** Opening SOURCE DATA block **

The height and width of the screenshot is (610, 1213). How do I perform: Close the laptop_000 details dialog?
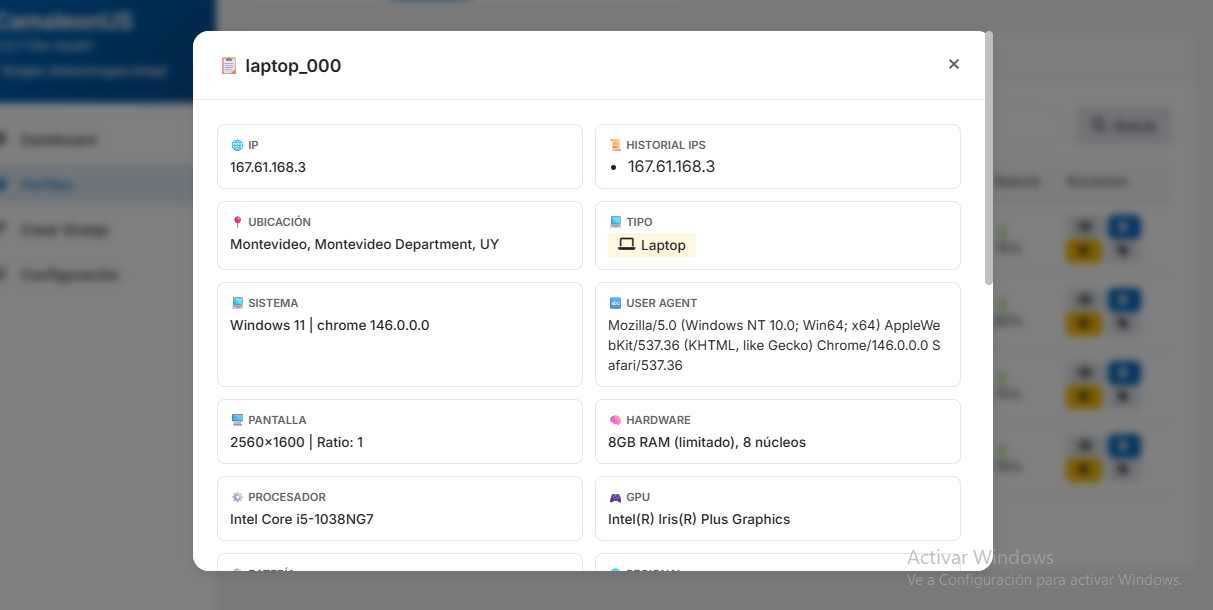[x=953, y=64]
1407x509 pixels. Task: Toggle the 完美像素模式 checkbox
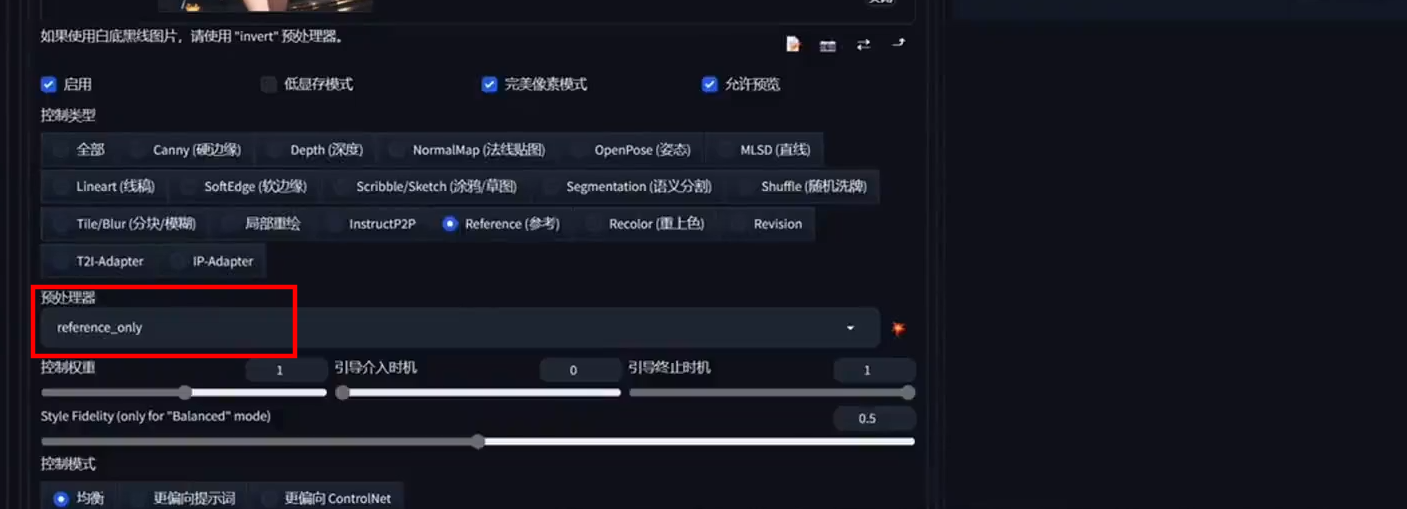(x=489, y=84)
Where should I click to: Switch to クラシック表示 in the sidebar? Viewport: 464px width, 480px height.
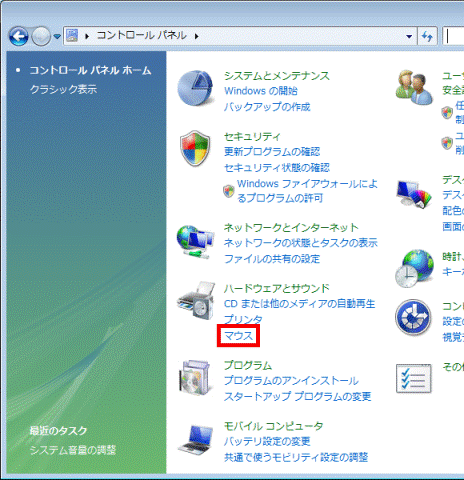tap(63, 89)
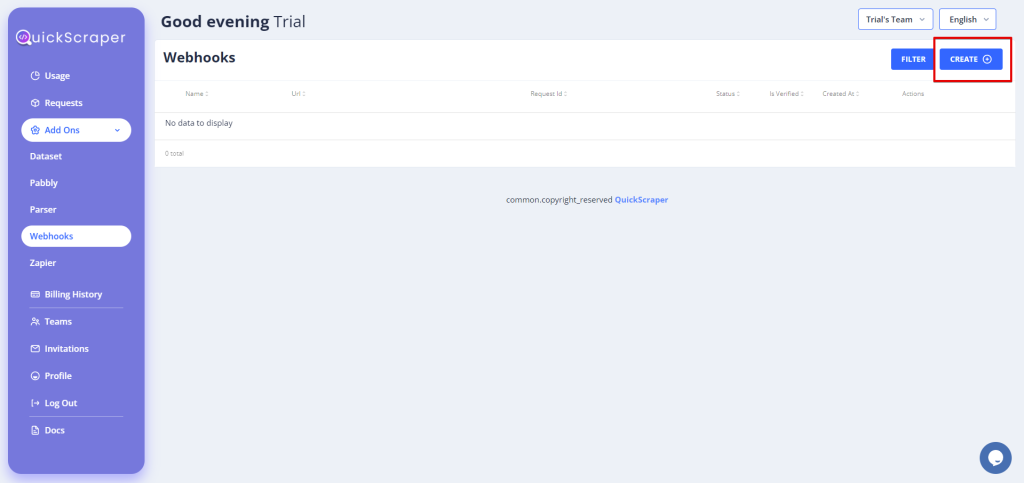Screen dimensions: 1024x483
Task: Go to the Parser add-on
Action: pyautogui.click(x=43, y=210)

** Closing SOURCE DATA block **

All entries above should be returned exactly, apart from their pictures.

The height and width of the screenshot is (610, 1213). How do I perform: Close the laptop_000 details dialog?
[x=953, y=64]
1407x509 pixels. Task: Toggle the 完美像素模式 checkbox
(x=489, y=84)
Where should I click to: Switch to クラシック表示 in the sidebar? Viewport: 464px width, 480px height.
tap(63, 89)
Screen dimensions: 1024x483
Task: Go to the Parser add-on
Action: pyautogui.click(x=43, y=210)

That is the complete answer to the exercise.